Could you copy the records below exactly, leaving out any pictures they include?

^^^^^^^^

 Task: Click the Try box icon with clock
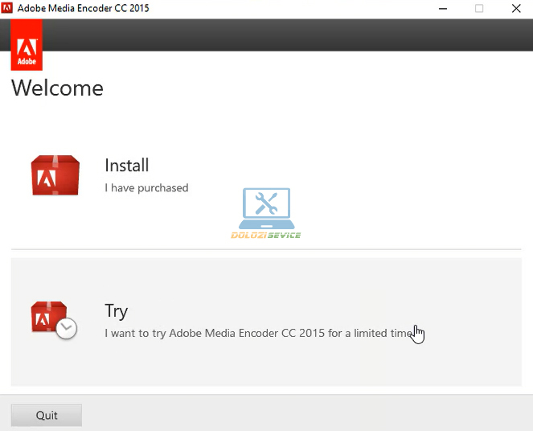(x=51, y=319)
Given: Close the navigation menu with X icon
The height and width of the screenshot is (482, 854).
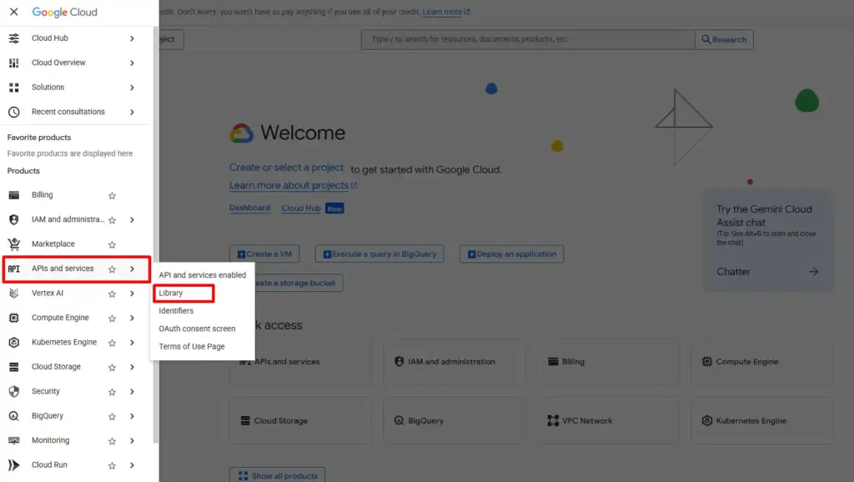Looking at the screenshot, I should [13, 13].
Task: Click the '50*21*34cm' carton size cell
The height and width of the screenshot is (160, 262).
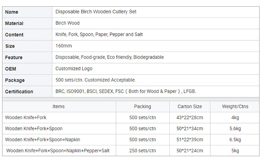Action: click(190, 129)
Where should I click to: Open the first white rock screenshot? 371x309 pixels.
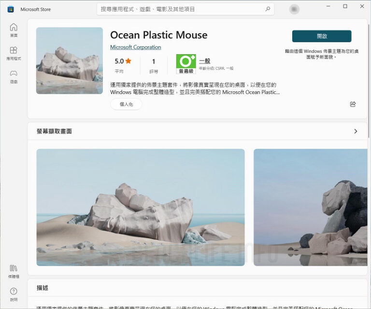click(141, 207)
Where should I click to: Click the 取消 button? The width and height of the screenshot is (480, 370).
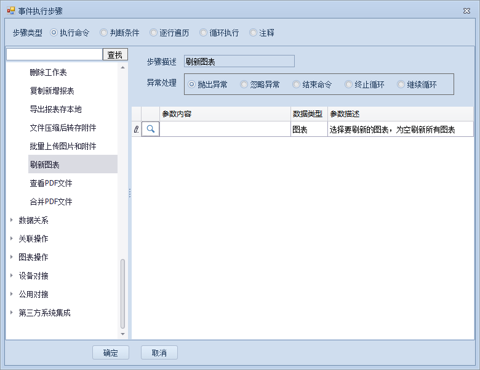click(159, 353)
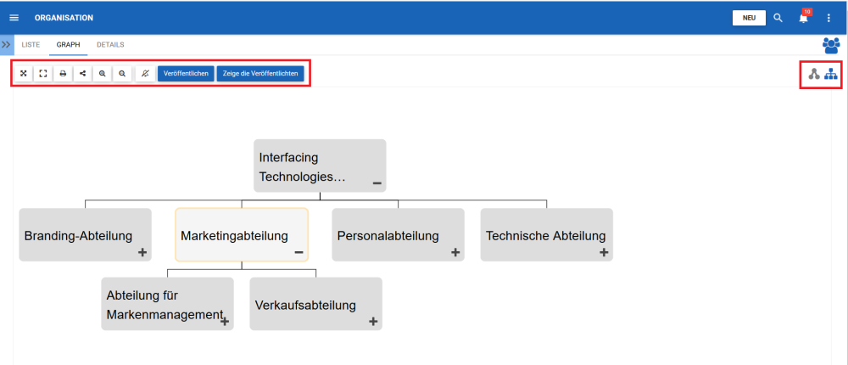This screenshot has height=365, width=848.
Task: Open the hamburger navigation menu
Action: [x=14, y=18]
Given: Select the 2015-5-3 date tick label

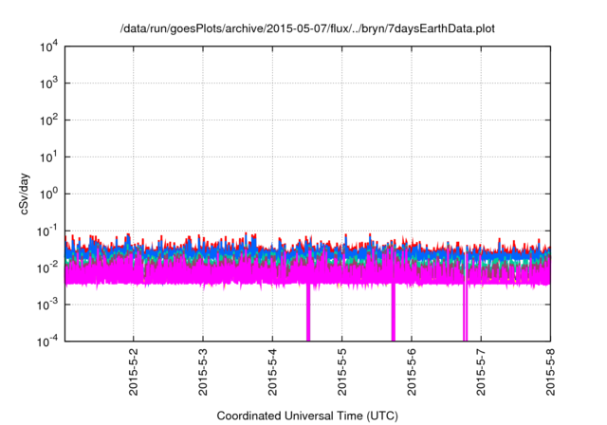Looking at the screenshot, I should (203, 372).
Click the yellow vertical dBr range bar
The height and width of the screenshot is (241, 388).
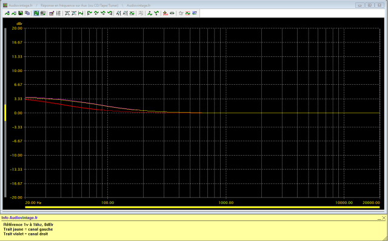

^^^^^^^^

YOUR RESPONSE:
 Task: Click the Try box icon with clock
(x=51, y=319)
Given: Close the navigation menu with X icon
The height and width of the screenshot is (482, 854).
Looking at the screenshot, I should [13, 13].
Task: Click the '50*21*34cm' carton size cell
The height and width of the screenshot is (160, 262).
Action: click(190, 129)
Where should I click to: Open the first white rock screenshot? 371x309 pixels.
click(141, 207)
Where should I click to: Click the 取消 button? The width and height of the screenshot is (480, 370).
click(159, 353)
This screenshot has height=365, width=848.
Task: Open the hamburger navigation menu
Action: [x=14, y=18]
Given: Select the 2015-5-3 date tick label

Looking at the screenshot, I should (203, 372).
Click the yellow vertical dBr range bar
The height and width of the screenshot is (241, 388).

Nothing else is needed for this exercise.